Susceptibility artifacts due to metallic implants may considerably lessen image quality and necessitate adaptation of the imaging protocol. Measures to reduce susceptibility artifacts are: using a scanner with lower magnetic field strength, increasing receiver band-width, reducing echo time, reducing slice thickness, using fast spin-echo sequences instead of spin-echo sequences, using STIRsequences instead of frequency-selective fat saturation, or utilizing novel sequences combining in-plane and through-plane correction for metallic artifacts (e.g., view-angle tilting, VAT, or slice encoding for metal artifact correction, SEMAC, technique) [17].
Septic Arthritis
Septic arthritis is a medical emergency.

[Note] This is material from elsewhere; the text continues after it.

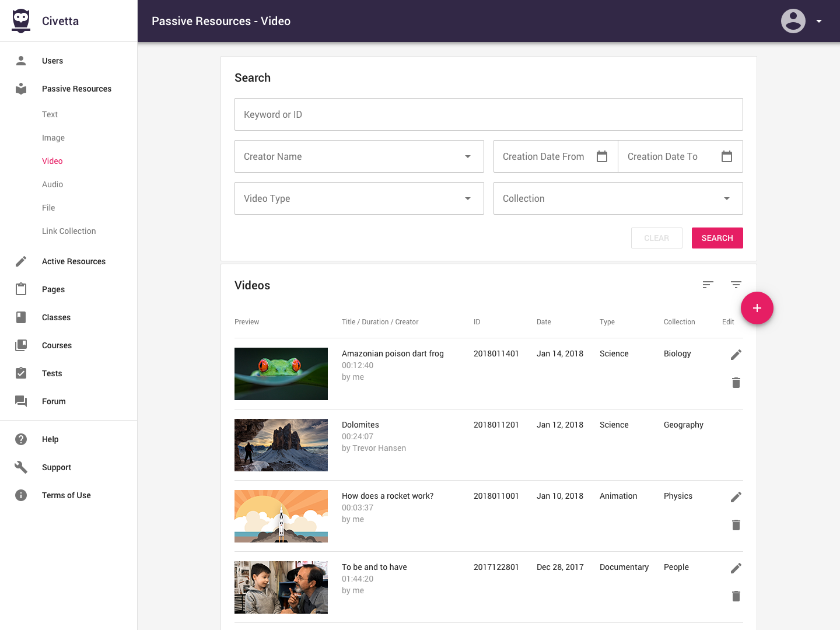Open the user account menu arrow
840x630 pixels.
[818, 21]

Hematogenous spread to the synovial membrane and subsequent infection of the joint fluid is the most common route of infection. Otherwise spreading from adjacent (epiphyseal) osteomyelitis or soft tissue infection, post-traumatic direct implantation, postoperative septic arthritis following injections, surgery or arthroplasty is possible. The diagnosis is generally made by joint aspiration. On radio — graphs, the first signs of septic arthritis are periarticular soft-tissue swelling, joint effusion with articular distention, and fuzziness of periarticular fat planes. In pyogenic infections, proteolytic enzymes released by leukocytes and lysosomes based in the synovial membrane rapidly degrade joint cartilage. Therefore, joint space narrowing, bony erosions and juxta-articular osteoporosis are early changes. In tuberculous arthritis, periarticular osteopenia is the main feature, whereas joint space narrowing and bony erosions occur late in the course of the disease.

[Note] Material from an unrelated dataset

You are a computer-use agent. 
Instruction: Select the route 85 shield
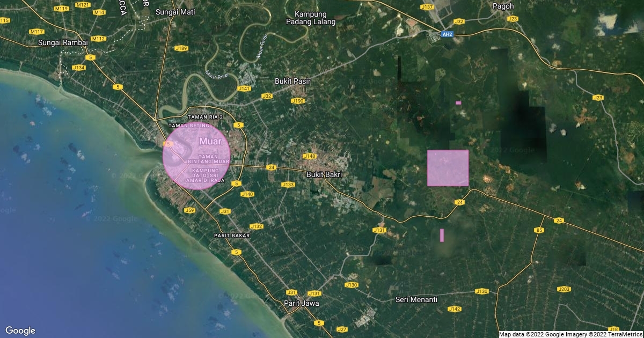539,230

On MR images, joint effusion and a markedly thickened synovial membrane with contrast enhancement are mandatory for the diagnosis of septic arthritis. Without their presence septic arthritis can be excluded [18]. However, differentiation from reactive changes due to adjacent infection, rheumatoid arthritis or sterile synovitis (e.g., coxitis fugax) may be difficult.

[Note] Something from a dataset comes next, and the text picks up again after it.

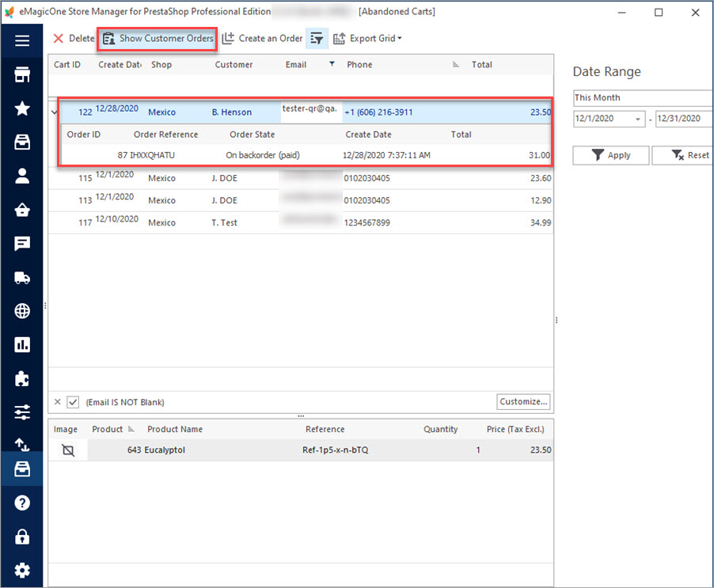Open the help question mark sidebar icon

In primary septic arthritis, contrast enhancement of adjacent bone and increased signal intensity on fluid-sensitive sequences are common findings and do not necessarily represent osteomyelitis [19]. Adjacent osteomyelitis may be difficult to differentiate from reactive bone changes. The presence of bone marrow changes isolated to one side of the infected joint, obvious bone erosions and periosteal reaction suggests osteomyelitis [1].